まあユグドラタワー自体が未だに謎だし、その謎のタワーにある未踏の地下階層のボスフロアの仕組みなんて俺が考えても分かるわけないか。



「うわ、あの背中に乗ってるのってもしかしてブラックジェットローチの卵か……?」



 クイーン・ブラックジェットローチの背中にはまるでロケットランチャーのような巨大な物体が二つ乗っている。

恐らく卵しょうというやつで、あの筒に守られるようにして中に大量の卵が入っているはずだ。

あれが全部孵化したら振出しに戻って俺が地下1階層に初めて来たときと同じ状態になってしまうのか……ピクシード族たちの為にも、ここで破壊しておかなければ。



「ふぅ……よし、やるか!!」



 クラフターに作ってもらった『黒鉄甲の打突旋棍』を装備して広場の中に足を踏み入れる。

こちらの足音に気付いたのか、それともこの広場に入った瞬間にフロアボス戦が始まったのかは分からないが、今まで大人しかったクイーン・ブラックジェットローチが動き出す。



「ギィ……ギギギギィ……!」



「あ、あんなデカいのに俺の攻撃効くのかな……ちょっと不安になってきた」



 しかも俺が使ってる武器、あのモンスターの子供を素材にしてるし。

なんかそう考えると俺の方が悪者みたいに感じてきてしまう。



「ギギギ……ギィ!!」



 バシュッ!!!!



「うおっ!? マジかよ!! 自分の子供だろそれ!?」



 戦闘開始の合図代わりにクイーン・ブラックジェットローチが背中の卵しょうをミサイルのように発射する。
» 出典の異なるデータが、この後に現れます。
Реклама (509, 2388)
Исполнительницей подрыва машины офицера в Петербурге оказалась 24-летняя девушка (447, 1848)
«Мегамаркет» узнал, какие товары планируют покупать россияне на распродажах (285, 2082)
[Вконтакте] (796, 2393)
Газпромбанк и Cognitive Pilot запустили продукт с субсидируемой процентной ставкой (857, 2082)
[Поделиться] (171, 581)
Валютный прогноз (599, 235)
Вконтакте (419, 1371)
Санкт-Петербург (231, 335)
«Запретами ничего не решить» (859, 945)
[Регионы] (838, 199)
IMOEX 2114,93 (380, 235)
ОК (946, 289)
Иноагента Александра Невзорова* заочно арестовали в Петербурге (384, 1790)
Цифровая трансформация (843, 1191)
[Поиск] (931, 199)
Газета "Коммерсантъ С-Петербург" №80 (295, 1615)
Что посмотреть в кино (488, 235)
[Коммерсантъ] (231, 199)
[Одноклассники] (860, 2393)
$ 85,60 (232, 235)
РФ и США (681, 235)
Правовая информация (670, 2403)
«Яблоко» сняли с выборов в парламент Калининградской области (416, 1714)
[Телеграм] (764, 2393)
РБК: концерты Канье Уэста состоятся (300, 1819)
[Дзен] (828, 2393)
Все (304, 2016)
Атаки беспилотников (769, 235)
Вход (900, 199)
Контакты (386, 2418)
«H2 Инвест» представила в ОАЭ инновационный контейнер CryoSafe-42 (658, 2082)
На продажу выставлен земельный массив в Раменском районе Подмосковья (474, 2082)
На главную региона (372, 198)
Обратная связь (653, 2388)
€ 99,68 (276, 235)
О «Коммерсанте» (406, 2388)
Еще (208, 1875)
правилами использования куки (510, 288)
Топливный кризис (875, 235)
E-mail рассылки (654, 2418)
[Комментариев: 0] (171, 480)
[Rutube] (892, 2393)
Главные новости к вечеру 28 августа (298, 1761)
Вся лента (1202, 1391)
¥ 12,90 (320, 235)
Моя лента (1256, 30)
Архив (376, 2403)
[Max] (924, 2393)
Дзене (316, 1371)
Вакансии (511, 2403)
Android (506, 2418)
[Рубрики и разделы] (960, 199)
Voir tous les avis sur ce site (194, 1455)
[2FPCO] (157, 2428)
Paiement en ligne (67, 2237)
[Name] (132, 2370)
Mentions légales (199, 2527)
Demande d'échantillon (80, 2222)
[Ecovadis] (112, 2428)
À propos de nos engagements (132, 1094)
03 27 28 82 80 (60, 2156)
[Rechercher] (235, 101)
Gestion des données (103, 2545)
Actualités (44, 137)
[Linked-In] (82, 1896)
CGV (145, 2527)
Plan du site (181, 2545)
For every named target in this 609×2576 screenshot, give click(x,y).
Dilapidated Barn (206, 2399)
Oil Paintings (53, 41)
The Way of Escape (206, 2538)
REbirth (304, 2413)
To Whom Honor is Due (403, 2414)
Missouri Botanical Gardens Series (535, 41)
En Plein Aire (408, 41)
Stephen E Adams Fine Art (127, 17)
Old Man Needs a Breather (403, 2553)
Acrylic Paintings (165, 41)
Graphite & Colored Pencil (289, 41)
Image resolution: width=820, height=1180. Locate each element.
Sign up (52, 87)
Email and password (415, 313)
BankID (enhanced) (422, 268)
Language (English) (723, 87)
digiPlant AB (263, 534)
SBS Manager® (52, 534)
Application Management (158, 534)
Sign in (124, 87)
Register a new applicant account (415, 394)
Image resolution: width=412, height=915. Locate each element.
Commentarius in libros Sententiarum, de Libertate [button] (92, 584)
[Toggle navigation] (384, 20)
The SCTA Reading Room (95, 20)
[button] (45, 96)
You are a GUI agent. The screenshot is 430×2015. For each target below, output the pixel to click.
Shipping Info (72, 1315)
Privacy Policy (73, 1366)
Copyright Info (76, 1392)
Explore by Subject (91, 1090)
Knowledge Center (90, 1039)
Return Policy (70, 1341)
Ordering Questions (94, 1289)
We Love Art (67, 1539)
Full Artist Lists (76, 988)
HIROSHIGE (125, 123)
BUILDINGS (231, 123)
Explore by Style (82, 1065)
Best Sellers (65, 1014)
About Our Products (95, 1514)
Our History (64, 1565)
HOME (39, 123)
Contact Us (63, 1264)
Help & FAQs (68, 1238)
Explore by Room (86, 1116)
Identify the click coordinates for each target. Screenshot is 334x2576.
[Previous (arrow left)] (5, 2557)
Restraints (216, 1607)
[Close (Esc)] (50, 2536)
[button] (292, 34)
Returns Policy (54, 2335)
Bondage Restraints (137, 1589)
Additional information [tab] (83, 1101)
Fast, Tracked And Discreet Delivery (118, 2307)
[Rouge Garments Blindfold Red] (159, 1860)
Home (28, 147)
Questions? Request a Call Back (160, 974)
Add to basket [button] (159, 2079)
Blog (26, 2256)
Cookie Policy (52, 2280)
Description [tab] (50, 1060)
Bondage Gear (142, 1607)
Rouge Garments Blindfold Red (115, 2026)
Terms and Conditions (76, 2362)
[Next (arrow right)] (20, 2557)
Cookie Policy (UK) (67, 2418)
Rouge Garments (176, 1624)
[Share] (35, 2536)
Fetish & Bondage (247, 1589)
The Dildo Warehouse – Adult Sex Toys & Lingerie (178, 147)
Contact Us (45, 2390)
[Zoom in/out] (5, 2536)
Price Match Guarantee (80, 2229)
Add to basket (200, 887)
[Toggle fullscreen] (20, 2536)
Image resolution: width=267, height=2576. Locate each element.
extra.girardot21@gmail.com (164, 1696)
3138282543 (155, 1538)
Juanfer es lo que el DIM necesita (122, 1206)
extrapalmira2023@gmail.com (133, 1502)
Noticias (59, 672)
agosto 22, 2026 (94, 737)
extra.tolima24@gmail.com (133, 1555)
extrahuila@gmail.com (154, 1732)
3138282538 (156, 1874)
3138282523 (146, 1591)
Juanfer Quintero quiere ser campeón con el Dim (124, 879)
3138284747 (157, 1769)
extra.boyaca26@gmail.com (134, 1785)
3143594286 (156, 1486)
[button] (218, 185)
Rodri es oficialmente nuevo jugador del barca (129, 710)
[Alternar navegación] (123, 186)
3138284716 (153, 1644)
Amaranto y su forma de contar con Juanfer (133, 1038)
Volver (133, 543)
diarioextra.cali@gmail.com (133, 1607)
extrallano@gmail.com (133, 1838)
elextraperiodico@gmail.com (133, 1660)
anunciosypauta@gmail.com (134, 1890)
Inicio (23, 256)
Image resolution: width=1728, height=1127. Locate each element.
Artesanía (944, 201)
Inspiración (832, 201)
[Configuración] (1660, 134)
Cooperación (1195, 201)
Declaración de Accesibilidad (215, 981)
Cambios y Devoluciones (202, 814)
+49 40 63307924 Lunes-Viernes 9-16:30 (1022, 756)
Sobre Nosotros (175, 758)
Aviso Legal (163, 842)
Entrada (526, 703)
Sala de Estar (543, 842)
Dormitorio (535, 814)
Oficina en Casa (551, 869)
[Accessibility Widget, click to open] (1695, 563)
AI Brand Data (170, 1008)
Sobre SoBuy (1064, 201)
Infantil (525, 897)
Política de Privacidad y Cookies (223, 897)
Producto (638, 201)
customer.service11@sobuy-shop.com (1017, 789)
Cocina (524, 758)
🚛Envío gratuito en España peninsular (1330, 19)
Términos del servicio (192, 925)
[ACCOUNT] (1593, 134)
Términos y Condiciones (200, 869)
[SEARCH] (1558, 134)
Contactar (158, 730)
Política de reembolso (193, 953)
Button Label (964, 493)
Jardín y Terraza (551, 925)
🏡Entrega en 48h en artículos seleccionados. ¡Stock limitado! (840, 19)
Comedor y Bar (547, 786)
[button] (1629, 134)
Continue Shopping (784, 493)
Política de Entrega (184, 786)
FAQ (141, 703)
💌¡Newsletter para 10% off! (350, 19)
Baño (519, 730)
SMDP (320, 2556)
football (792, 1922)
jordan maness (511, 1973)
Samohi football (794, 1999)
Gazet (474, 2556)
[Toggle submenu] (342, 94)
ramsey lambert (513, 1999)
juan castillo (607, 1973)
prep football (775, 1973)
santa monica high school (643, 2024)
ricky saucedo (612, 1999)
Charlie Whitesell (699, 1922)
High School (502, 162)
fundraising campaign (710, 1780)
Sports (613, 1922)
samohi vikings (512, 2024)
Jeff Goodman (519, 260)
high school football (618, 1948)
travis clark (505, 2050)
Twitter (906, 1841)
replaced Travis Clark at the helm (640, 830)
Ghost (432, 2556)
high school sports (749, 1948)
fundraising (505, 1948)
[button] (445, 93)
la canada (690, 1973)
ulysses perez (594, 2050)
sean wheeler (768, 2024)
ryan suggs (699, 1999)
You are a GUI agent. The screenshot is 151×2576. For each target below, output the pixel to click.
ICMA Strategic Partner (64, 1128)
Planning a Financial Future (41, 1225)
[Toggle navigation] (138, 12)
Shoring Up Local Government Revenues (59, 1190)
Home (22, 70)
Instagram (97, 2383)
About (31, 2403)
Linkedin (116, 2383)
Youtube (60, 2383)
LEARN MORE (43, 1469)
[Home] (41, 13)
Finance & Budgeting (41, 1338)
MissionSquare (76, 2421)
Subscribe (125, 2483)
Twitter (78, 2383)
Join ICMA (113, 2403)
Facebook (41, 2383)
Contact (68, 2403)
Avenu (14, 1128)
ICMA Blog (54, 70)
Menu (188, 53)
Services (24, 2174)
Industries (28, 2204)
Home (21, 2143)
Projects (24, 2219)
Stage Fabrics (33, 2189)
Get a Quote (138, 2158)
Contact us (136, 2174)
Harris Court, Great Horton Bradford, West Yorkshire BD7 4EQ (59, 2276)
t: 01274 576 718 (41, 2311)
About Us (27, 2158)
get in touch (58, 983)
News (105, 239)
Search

追尾機能があるのか、こちらを狙ってピンポイントに飛んできた卵しょうを両手の武器で受け止める。



 ガガガガガガガガガガガガガガガガガガ!!!!!!



「ぐうううう重い……!!」



 巨大な命の塊の重みがこう、物理的にも精神的にもズシリと……



「ふんぬっ!!」



 ボッガアアアアアアアン!!



「よし、ホームラン」



 トンファー型の武器『黒鉄甲の打突旋棍』でクイーン・ブラックジェットローチの発射した卵しょうを受け止めてそのまま打ち返すと、卵しょうが吹っ飛んで広場の壁に突き刺さる。



「ロケットランチャー……卵しょう……ロケット卵チャーってことか?」



「ギギギギギィ~……!!」



「さあもう1発! バッチコーイ!」



 こうして俺とクイーン・ブラックジェットローチとの戦闘は大量の命を犠牲にしたホームランで開幕した。